Fronted by 'Ginger Geezer' Viv Stanshall and a quarter of 'Pre Fab Four' The Rutles Neil Innes.

They probably will always have one leg in the 1960s.

Those who would declare them dated should take note of the current resurgence of the band and their re-formation culminating in a tour, sadly without the band's doyen of sartorial eccentricity the sadly departed Viv Stanshall.

Viv liked to recruit not just great musicians, but musicians who also looked a little eccentric.

Anthony 'Bubs' White, fitted the description to a tee.

Not only a brilliant guitarist, but at 22 stone with long hair and cherubic features, he was just what Stanshall was looking for.

Bubs was born in Cambridge on St Valentine's Day, 1944.
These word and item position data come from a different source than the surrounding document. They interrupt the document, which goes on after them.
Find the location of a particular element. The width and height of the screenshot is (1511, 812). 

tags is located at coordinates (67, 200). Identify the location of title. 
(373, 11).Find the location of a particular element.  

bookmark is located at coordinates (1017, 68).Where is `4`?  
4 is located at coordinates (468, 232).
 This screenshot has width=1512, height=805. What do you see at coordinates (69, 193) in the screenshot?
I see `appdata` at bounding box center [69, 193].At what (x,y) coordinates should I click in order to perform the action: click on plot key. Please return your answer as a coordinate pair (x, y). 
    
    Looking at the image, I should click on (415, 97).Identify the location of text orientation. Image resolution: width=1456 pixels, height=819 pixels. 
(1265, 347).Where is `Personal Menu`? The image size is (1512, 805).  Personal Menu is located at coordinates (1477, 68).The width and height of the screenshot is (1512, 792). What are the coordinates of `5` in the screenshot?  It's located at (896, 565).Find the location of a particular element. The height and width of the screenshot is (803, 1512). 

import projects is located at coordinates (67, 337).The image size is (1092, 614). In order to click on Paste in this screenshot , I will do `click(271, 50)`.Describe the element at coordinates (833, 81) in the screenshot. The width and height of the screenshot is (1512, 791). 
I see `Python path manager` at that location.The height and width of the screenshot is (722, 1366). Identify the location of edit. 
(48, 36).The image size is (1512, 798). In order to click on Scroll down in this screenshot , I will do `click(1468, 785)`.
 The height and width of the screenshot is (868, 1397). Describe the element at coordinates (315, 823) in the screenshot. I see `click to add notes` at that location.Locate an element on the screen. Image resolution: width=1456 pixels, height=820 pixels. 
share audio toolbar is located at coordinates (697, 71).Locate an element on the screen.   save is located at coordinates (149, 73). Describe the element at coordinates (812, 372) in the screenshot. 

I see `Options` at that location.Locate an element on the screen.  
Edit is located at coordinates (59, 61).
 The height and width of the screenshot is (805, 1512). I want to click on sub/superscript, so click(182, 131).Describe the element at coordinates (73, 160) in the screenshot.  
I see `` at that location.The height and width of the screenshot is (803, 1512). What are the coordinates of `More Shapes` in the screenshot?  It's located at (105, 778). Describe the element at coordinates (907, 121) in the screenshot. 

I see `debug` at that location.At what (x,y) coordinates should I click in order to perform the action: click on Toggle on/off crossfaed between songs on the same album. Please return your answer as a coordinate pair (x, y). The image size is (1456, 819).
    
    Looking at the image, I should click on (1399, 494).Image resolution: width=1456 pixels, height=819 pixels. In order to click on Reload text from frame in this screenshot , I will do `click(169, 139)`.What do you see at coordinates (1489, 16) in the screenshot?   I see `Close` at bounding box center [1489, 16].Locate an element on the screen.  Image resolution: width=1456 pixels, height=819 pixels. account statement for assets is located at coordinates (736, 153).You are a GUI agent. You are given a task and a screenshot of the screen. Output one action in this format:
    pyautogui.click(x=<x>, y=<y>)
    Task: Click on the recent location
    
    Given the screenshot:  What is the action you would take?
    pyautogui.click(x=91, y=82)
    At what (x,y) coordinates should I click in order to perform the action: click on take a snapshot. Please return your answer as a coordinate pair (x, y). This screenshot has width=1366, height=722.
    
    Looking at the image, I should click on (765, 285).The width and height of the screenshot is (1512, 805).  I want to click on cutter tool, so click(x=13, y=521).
He had come through the ranks of skiffle bands, eventually touring as a pro-musician in The Soul Committee.

"We were playing one of these May Balls in Cambridge," reveals Bubs.

"Backing Bonzo Dog. I weighed about 22 stone at the time, with long hair in a black suit and bow tie."

Nothing was said on the night, but a few weeks later there was an advert in the Melody Maker, saying the Bonzos were looking for this fat guitarist from Cambridge.

I knew they were talking about me, so I rang them up and I joined the band.

"One early memory I have as far as playing with the band was at the North London Poly.

"I was playing a big guitar solo, and suddenly a massive cheer went up.

"I remember thinking; this is what it's like to be famous then.

"That was until I turned around and spotted The Who's iconic drummer Keith Moon who had come on stage!"

In the early 70s, Bubs played on what was the last Bonzo Dog album Let's Make Up and Be Friendly.

Although considered by most to be a contractual obligation album, it nevertheless contained a stack of classic Bonzo material.

Bubs was credited as playing the Brainbiter guitar (it was actually a souped-up Telecaster).

When the Bonzo Dog folded, Bubs joined Viv in a new venture Big Grunt.

I put it to Bubs that in the Viv Stanshall biography Ginger Geezer Viv had selected Bubs because he had an angelic face and a big frame.

"Oh yeah," replies Bubs. "In a video we did for The Marty Feldman Show he said that I should dress up as an angel.

"Viv was very sure on how he would like each person to look, and he would go for it, even if it took him years to get it.

"So I fitted in with the look, and I also happened to be a good guitarist so that was a bit of a bonus for him."

After Big Grunt, Bubs went into session work and appeared on records by The Scaffold, Steve Winwood, Jim Capaldi as well as Viv Stanshall's solo efforts such as Men Opening Umbrellas Ahead.

By the early 80s Bubs had quit music and was working in the labs at Cambridge.

In 1982 he began a pure maths degree at Warwick University.

He hadn't been in Coventry long before he was approached by the band Quite Riot in The Freemasons, Harnall Lane and asked if he was Bubs White.

Days later he was a fully-fledged member of the Quite Riot.

It finally emerged that some of the band had included former members of local folk-rock band Dando Shaft, who had remembered Bubs when they had supported the Bonzos.

Meantime Bubs worked as a part-time lecturer at Henley College, finally becoming a professional computer programmer.

Years later Bubs would work again musically with his old Quite Riot band member Rob Armstrong, and produce in their own computer studio (so far) a total of 23 albums.

Including a very interesting Christmas song that recently picked up a lot of interest.

NOTE from another site: Pop Trivia - BUBS WHITE

VIV released the single Suspicion under the name, Viv Stanshall & His Gargantuan Chums. For obvious reasons the band included Bubs, and Who mega-stars Keith Moon and John Entwhistle.

IT has to be a chance in a few billion that both Bubs and Rob Armstrong, who now collaborate together, were both in a band with "grunt" in their name. Bubs in Big Grunt and Rob in The Idiot Grunt Band (and later the New Modern Idiot Grunt Band).

BUBS, was not asked to join the Bonzo Dog reunion tour, and knew nothing about it until it was officially announced. "I wouldn't have done it, but it would have been nice to have been asked!"